■ **EXERCISE DIRECTIONS**: The listing below must be repeated word for word, without its pictures.

· · · · · · ·

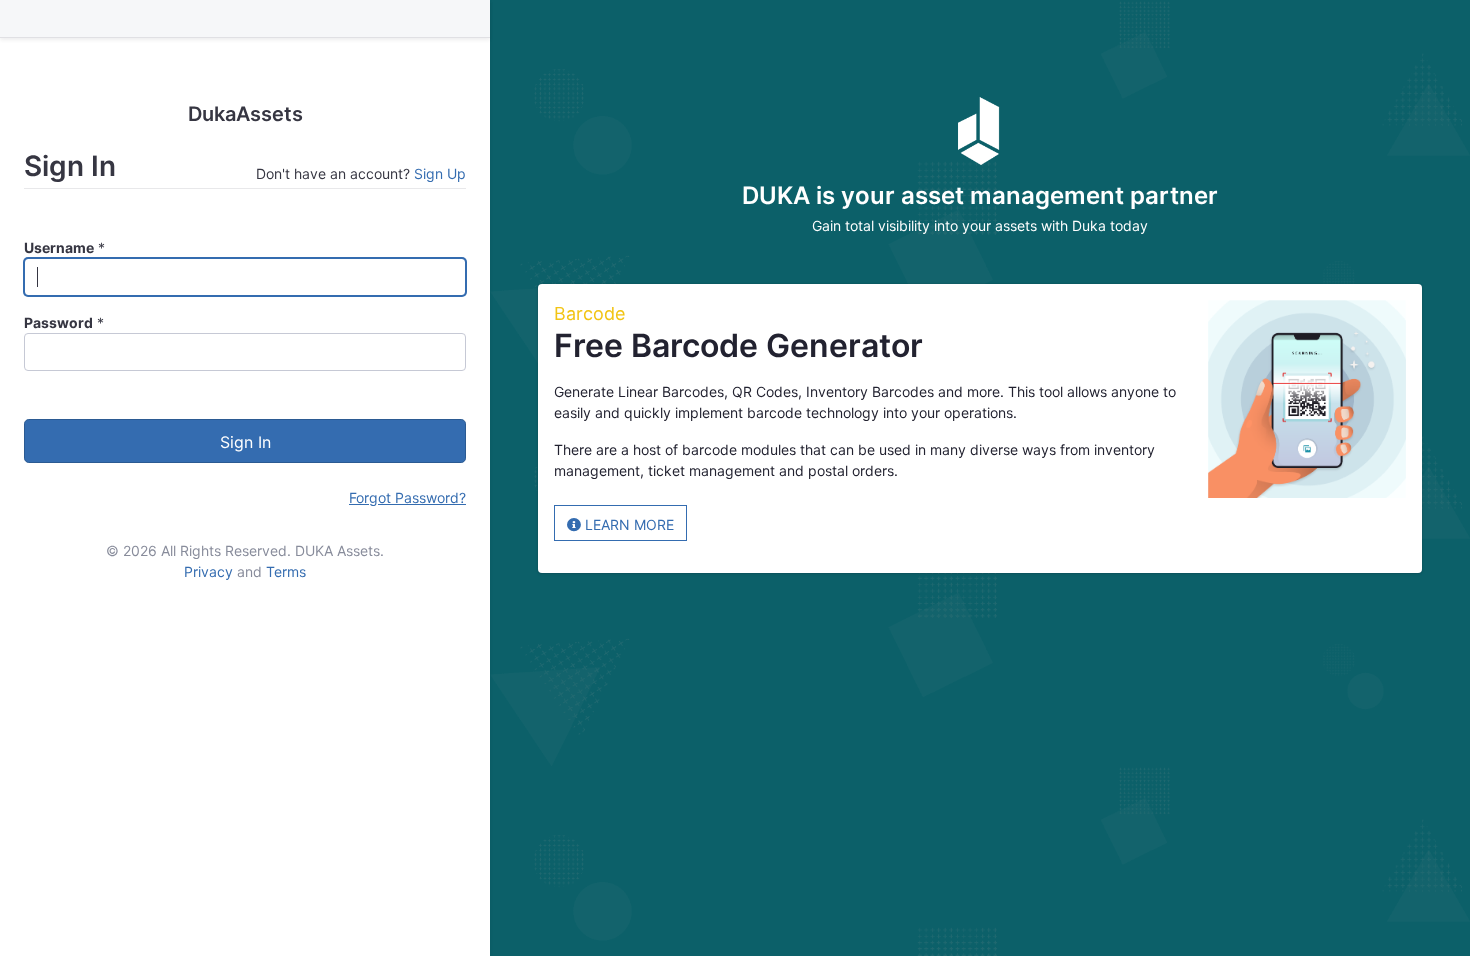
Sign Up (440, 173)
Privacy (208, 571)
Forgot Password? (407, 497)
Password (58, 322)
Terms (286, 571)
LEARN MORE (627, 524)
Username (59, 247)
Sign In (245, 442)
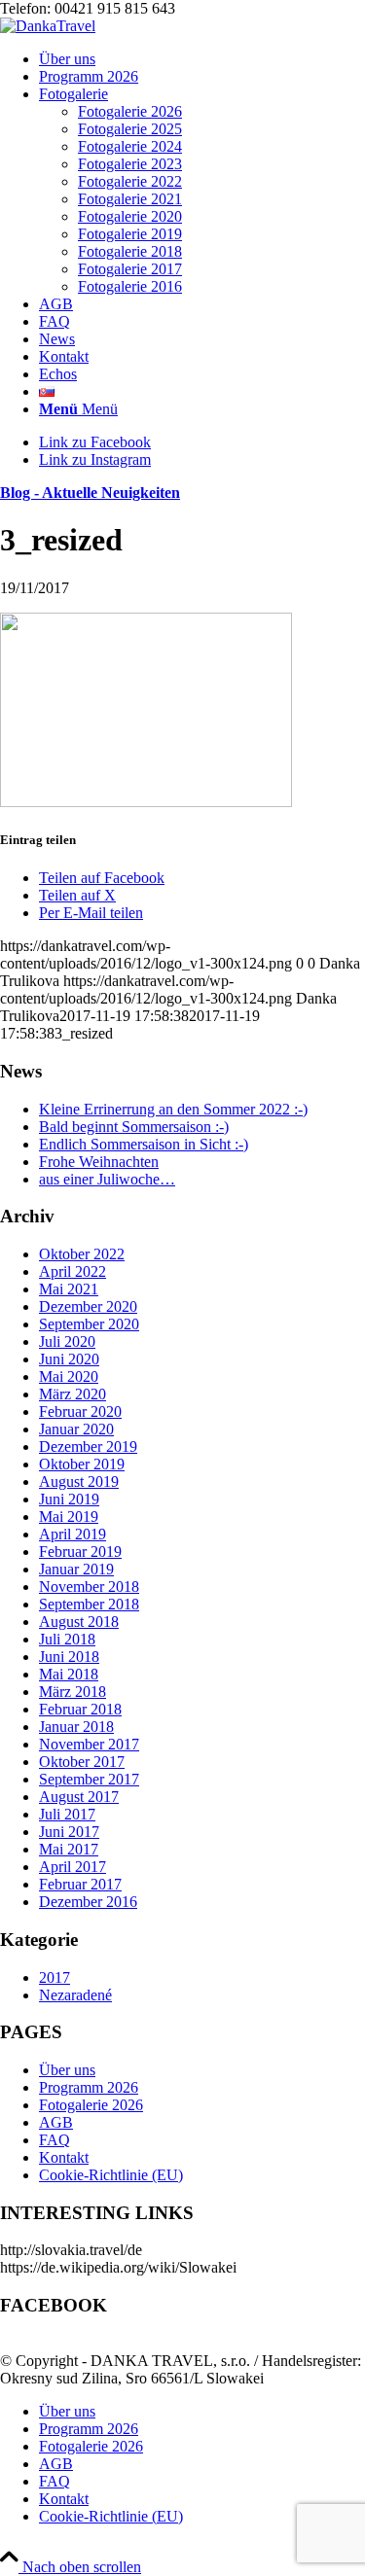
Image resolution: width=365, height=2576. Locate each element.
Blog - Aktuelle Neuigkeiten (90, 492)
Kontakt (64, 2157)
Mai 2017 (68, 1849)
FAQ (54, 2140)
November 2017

· · · · · · ·

■ **THE COMPLETED TASK**:
Sign Up (440, 173)
Privacy (208, 571)
Forgot Password? (407, 497)
Password (58, 322)
Terms (286, 571)
LEARN MORE (627, 524)
Username (59, 247)
Sign In (245, 442)
Image resolution: width=365, height=2576. Locate each element.
Blog - Aktuelle Neuigkeiten (90, 492)
Kontakt (64, 2157)
Mai 2017 (68, 1849)
FAQ (54, 2140)
November 2017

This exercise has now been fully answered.